Collected data entries
[Start of section]

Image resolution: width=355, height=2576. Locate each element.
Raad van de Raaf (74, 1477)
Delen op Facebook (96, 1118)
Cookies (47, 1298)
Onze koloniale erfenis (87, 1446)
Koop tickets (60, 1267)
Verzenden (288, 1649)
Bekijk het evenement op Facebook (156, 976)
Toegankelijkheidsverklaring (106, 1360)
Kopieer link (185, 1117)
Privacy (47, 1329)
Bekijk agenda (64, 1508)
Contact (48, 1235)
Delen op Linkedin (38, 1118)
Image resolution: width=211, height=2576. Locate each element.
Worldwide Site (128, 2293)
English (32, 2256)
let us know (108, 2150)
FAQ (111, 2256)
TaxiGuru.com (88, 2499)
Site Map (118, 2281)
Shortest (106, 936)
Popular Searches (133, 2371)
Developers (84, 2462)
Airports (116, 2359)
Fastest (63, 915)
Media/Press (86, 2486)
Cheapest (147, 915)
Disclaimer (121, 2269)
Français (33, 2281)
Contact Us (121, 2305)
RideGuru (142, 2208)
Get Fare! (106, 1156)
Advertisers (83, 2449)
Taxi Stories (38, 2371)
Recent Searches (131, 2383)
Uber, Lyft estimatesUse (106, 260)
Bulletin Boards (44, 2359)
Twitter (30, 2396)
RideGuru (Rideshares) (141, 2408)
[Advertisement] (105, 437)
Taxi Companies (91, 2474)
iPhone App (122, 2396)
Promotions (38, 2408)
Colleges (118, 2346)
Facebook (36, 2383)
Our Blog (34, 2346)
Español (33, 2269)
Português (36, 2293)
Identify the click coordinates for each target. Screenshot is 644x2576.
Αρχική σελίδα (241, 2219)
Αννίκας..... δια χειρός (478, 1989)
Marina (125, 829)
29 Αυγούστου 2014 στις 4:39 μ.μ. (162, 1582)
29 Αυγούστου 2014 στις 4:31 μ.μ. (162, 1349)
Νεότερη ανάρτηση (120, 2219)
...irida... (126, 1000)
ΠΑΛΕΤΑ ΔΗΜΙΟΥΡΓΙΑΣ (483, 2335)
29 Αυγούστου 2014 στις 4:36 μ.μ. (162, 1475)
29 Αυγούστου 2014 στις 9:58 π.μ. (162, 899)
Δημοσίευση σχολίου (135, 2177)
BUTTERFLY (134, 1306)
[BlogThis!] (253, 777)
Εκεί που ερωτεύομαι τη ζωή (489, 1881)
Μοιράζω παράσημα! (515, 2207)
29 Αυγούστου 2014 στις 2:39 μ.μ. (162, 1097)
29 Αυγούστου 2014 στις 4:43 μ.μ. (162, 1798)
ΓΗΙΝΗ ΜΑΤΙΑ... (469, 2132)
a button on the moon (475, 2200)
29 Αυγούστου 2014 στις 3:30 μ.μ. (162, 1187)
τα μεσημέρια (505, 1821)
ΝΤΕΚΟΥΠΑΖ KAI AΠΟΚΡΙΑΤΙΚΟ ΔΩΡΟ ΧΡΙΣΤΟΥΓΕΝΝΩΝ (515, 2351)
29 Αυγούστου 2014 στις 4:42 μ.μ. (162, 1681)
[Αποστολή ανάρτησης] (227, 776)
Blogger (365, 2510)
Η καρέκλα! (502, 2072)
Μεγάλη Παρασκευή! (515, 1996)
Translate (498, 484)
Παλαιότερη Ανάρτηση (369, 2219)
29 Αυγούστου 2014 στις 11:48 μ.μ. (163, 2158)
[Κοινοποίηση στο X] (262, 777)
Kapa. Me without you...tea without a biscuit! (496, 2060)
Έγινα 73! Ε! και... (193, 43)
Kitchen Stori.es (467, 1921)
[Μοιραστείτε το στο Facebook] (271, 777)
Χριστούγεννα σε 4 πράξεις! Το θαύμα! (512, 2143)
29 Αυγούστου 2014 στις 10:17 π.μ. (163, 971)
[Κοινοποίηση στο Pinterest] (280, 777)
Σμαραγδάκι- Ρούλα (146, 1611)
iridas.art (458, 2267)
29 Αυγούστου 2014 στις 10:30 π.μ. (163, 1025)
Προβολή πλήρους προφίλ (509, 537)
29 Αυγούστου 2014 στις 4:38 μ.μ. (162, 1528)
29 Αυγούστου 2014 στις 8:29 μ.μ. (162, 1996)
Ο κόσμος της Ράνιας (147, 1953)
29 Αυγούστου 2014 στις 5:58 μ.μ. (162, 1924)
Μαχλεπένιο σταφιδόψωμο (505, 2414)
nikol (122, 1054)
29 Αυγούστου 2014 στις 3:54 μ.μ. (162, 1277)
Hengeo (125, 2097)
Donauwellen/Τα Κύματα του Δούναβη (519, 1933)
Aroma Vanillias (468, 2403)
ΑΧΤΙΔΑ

[End of section]

If a line of the entries contains "Delen", it counts; give the total of such lines and nothing more.

2